Bug 19703 - Crash in WebCore::InsertNodeBeforeCommand::doUnapply()
Summary: Crash in WebCore::InsertNodeBeforeCommand::doUnapply()
Status: RESOLVED FIXED
Alias: None
Product: WebKit
Classification: Unclassified
Component: HTML Editing (show other bugs)
Version: 528+ (Nightly build)
Hardware: All OS X 10.5
: P2 Normal
Assignee: Darin Adler
URL: http://www.mozilla.org/editor/midasdemo/
Keywords: GoogleBug, InRadar
: 20676 (view as bug list)
Depends on:
Blocks:
 
Reported: 2008-06-20 19:07 PDT by Ojan Vafai
Modified: 2008-12-23 13:43 PST (History)
4 users (show)

See Also:

Attachments
crash log (40.38 KB, text/plain)
2008-07-28 13:28 PDT, Robert Blaut 		no flags Details
patch (142.80 KB, patch)
2008-12-22 16:01 PST, Darin Adler 		sullivan: review+
Details | Formatted Diff | Diff
View All Add an attachment (proposed patch, testcase, etc.)
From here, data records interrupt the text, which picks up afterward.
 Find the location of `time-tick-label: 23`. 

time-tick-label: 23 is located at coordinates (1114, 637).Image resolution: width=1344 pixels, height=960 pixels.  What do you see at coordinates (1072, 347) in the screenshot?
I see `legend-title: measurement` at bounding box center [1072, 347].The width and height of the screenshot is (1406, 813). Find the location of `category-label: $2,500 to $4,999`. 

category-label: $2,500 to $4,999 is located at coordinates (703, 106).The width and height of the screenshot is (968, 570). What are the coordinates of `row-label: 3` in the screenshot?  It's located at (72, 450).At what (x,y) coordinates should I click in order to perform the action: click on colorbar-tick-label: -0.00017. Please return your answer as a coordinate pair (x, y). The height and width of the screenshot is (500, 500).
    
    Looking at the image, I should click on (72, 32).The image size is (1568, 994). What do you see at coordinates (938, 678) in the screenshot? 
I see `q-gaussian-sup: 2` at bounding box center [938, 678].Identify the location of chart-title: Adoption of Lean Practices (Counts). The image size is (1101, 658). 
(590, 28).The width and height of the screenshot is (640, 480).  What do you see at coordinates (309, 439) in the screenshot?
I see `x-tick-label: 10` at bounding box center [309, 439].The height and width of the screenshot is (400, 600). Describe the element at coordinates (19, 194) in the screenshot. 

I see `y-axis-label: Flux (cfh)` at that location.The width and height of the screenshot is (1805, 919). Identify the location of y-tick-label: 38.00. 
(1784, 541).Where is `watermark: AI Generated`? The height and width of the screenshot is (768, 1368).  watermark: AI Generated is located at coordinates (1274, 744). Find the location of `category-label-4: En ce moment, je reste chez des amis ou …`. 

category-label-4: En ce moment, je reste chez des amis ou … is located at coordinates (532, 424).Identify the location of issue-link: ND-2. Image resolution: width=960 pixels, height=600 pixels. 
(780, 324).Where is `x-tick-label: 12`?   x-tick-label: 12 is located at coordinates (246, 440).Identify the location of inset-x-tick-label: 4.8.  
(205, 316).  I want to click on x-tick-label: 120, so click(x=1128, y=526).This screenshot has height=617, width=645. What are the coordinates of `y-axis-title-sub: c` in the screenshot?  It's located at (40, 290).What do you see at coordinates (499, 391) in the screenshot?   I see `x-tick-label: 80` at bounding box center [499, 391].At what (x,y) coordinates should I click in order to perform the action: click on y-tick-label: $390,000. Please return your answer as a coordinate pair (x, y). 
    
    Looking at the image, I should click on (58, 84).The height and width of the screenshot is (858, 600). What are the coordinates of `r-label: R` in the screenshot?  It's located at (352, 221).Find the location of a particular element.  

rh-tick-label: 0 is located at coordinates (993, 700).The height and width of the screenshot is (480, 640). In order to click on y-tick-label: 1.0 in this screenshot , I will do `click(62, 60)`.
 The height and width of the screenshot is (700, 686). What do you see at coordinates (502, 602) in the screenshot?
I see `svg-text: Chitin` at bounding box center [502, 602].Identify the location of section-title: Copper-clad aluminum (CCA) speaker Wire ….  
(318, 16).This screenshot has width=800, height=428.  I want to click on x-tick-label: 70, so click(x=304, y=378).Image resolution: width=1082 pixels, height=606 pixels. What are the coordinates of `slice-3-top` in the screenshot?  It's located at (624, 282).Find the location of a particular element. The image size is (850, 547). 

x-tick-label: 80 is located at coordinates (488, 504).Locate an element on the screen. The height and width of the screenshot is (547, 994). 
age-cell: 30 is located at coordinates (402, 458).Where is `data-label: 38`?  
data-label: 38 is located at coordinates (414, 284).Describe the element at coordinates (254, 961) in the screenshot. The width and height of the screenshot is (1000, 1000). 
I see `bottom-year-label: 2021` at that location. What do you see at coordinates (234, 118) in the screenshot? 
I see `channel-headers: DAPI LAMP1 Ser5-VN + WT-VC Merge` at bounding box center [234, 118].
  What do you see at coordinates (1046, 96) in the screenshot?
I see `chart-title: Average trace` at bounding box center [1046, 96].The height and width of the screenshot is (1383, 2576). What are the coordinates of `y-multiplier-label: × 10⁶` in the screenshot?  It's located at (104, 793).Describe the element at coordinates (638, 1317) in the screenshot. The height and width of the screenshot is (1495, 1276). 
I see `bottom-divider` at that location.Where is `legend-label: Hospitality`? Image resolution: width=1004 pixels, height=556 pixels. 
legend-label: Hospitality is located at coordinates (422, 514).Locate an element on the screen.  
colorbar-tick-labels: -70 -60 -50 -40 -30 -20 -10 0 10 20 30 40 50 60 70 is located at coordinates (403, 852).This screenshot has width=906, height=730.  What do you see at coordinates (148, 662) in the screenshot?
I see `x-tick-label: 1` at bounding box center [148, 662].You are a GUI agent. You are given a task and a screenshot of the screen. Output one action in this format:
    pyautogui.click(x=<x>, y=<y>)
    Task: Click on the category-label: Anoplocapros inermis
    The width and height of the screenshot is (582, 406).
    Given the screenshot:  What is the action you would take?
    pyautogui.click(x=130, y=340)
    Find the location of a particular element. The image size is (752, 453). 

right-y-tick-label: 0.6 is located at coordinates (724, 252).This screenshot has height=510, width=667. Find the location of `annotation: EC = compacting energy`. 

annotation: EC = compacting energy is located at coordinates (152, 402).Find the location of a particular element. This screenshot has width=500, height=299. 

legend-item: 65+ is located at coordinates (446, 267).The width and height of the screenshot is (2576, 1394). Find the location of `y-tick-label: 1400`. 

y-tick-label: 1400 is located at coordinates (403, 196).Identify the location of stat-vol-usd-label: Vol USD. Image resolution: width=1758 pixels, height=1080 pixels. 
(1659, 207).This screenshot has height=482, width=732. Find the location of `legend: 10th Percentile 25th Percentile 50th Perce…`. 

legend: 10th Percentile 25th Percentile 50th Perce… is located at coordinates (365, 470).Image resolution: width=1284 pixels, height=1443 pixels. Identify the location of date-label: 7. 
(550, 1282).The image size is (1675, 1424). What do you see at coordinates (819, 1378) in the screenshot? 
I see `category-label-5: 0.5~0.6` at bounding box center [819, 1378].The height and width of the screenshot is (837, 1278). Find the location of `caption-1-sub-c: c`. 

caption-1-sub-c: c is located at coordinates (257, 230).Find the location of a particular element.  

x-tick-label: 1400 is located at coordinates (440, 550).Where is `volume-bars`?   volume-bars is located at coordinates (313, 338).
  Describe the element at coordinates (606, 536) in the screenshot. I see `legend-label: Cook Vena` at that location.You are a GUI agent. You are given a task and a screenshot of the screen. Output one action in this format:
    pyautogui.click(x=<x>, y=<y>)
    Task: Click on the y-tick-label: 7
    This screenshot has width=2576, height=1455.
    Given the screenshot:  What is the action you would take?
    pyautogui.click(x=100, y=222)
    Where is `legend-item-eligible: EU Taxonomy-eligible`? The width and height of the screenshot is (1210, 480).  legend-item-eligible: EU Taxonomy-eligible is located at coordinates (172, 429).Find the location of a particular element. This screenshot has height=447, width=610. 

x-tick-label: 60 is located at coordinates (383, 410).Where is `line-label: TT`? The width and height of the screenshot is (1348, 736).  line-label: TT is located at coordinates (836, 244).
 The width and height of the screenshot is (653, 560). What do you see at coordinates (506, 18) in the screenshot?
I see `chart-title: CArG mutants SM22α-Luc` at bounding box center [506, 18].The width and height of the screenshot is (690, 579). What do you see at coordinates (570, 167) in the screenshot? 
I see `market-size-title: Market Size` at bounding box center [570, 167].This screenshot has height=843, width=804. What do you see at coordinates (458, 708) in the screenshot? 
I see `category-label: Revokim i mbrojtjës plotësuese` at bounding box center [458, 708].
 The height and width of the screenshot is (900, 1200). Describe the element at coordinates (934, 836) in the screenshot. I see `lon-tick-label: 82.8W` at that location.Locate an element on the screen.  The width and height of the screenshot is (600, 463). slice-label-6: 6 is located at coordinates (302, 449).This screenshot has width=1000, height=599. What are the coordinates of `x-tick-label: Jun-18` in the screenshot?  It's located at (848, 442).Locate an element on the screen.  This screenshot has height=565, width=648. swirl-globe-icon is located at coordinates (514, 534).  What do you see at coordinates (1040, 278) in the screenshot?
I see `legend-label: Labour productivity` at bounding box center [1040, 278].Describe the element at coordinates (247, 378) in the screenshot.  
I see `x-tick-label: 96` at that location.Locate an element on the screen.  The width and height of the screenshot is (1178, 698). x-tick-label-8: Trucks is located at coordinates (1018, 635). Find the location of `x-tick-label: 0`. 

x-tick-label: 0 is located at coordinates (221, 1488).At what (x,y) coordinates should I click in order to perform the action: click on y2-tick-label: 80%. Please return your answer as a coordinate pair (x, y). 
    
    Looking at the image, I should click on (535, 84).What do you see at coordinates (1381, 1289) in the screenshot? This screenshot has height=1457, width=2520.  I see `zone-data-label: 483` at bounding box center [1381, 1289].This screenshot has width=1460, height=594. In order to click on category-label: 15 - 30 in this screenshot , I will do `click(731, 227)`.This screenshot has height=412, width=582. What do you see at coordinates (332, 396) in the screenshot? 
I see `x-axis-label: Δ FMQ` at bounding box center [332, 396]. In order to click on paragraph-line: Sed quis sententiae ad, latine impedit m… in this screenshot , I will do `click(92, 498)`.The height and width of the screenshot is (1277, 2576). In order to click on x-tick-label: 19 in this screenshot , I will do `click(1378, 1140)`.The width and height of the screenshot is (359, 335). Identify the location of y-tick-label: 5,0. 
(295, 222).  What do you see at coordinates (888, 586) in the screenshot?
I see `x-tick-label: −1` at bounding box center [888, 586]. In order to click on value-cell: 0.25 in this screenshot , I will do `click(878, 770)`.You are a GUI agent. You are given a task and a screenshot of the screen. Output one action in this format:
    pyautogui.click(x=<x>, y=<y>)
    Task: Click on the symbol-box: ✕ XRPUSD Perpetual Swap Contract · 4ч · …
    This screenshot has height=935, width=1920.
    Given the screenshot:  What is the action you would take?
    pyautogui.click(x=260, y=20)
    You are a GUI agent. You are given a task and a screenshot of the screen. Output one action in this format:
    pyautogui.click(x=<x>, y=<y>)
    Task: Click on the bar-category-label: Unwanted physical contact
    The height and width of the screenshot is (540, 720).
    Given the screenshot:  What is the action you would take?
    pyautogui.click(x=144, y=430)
Note You need to log in before you can comment on or make changes to this bug.
Description Ojan Vafai 2008-06-20 19:07:56 PDT 
Go to http://www.mozilla.org/editor/midasdemo/.
1. Click on the "View HTML Source" checkbox
2. Type in "<blockquote>foo</blockquote>"
3. Uncheck the view html source checkbox.
4. Place your cursor in or after the word foo.
5. Hit ctrl+z once or twice.

Crashes every time. I tried coming up with something more reduced, but couldn't.
Comment 1 Robert Blaut 2008-07-28 13:28:01 PDT 
Confirmed.
Comment 2 Robert Blaut 2008-07-28 13:28:28 PDT 
Created attachment 22526 [details]
crash log
Comment 3 David Harrison 2008-11-04 14:15:02 PST 
In a debug build of TOT, this hits an assert

ASSERTION FAILED: m_refChild->parentNode()
(...WebCore/editing/InsertNodeBeforeCommand.cpp:59 virtual void WebCore::InsertNodeBeforeCommand::doUnapply())
Comment 4 David Harrison 2008-11-04 14:18:10 PST 
rdar://4059423
Comment 5 Darin Adler 2008-12-22 15:21:14 PST 
*** Bug 20676 has been marked as a duplicate of this bug. ***
Comment 6 Darin Adler 2008-12-22 16:01:27 PST 
Created attachment 26218 [details]
patch
Comment 7 John Sullivan 2008-12-23 12:12:55 PST 
Comment on attachment 26218 [details]
patch

Two comments:

1) my eyes have gone partly numb reviewing this patch, so I'm not 100% confident that I would have noticed minor errors
2) it's not obvious from these changes whether the various vaguely-specified bug reports have actually been fixed

But still, I didn't see any actual problems, and I saw lots of robustification. r=me assuming it passes the current layout tests.

John
Comment 8 Darin Adler 2008-12-23 13:43:50 PST 
http://trac.webkit.org/changeset/39456

OK. I believe that fixes the bug. Now we need some more testing to see if the crash is truly gone and also to see if all those duplicates were really duplicates.